Viele Fragen drängen sich in diesem Zusammenhang auf. Warum kann die braune Gefahr so bedrohlich anwachsen? Was sind die sozialen und die politischen Ursachen? Welche Rolle spielen der Neoliberalismus und die etablierte Politik? Vor allem aber: Wie und mit wem sind die Nazis zu stoppen?
Niederträchtige Hetzkampagnen
Seit Jahren sind wir mit niederträchtigen Hetzkampagnen rechter Kreise konfrontiert. Sie organisieren und unterstützen Terror. Sie schüren Antisemitismus, Rassismus und Fremdenfeindlichkeit. In den letzten Monaten haben sie ihre Kampagnen noch einmal gewaltsam verstärkt.

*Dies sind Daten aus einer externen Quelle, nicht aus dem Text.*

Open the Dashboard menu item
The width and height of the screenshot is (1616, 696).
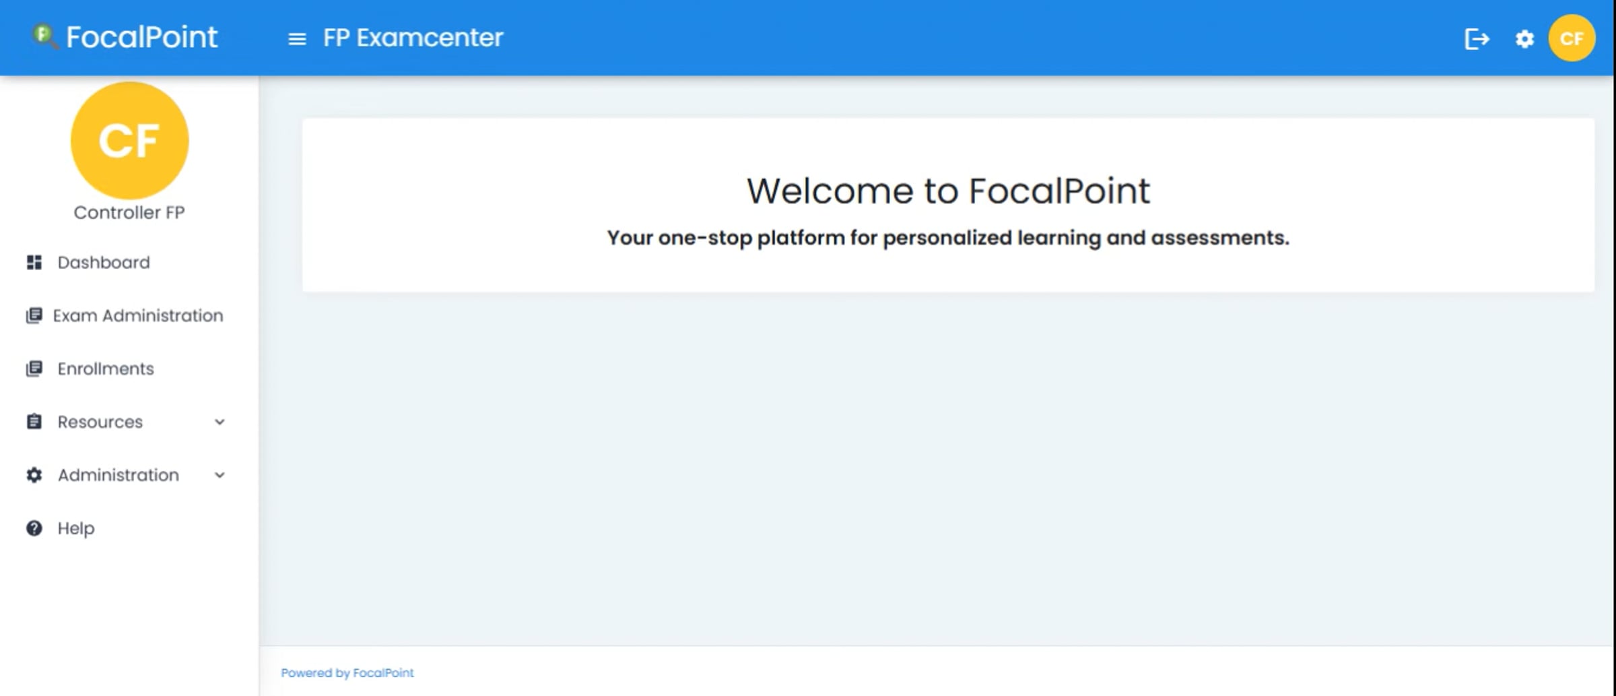point(104,262)
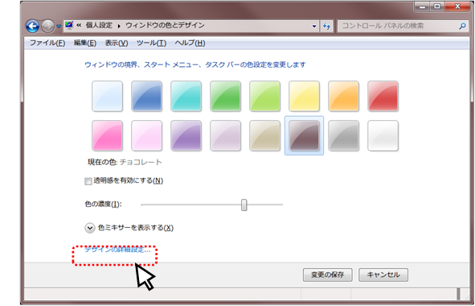Screen dimensions: 475x306
Task: Click the refresh button beside address bar
Action: (326, 26)
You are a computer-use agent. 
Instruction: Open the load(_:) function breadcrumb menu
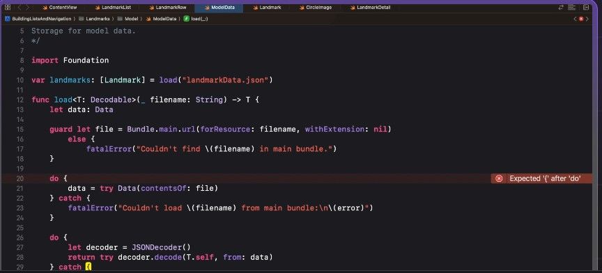point(196,18)
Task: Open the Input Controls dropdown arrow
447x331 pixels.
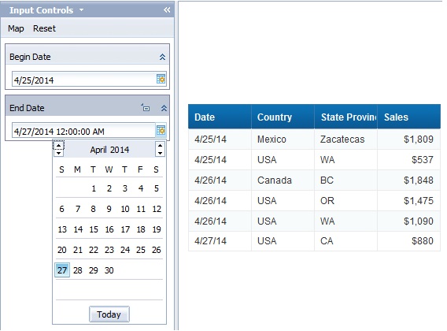Action: (82, 10)
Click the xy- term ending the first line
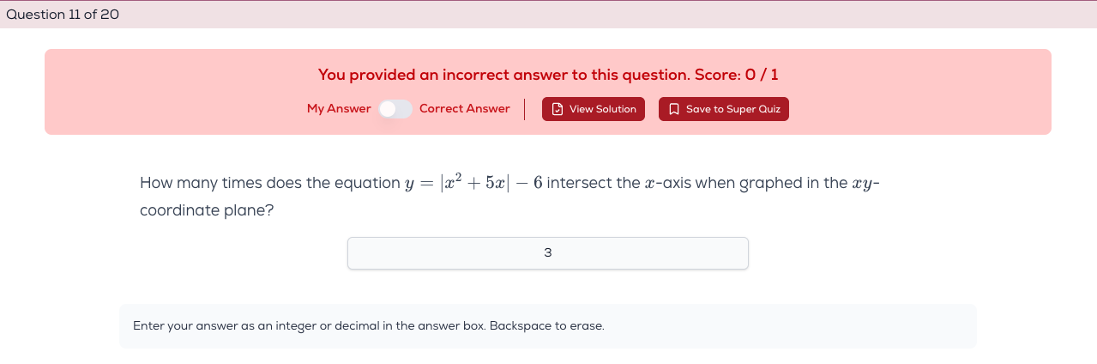The width and height of the screenshot is (1097, 364). [x=866, y=184]
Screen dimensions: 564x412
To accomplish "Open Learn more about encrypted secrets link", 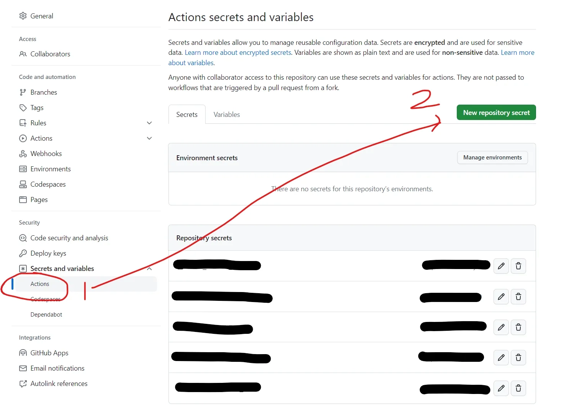I will (x=238, y=53).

Ihre Hassobjekte sind vor allem die Ärmsten der Armen. Menschen, die vor Krieg, Unterdrückung, Ausbeutung, Armut und Perspektivlosigkeit fliehen.
Rassismus als Spaltpilz
Vordergründig geht es den Rechten und Ultrarechten um Wahlerfolge. Strategisch geht es ihnen um die Beseitigung unserer demokratischen und sozialen Grund- und Menschenrechte.
Sie bauen mit Rassismus Sündenböcke (die MigrantInnen) auf und vertiefen die Spaltung der arbeitenden Klasse (deutsche Arme gegen ausländische Arme). Sie lenken damit von der hemmungslosen Bereicherung an der Spitze der Gesellschaft ab.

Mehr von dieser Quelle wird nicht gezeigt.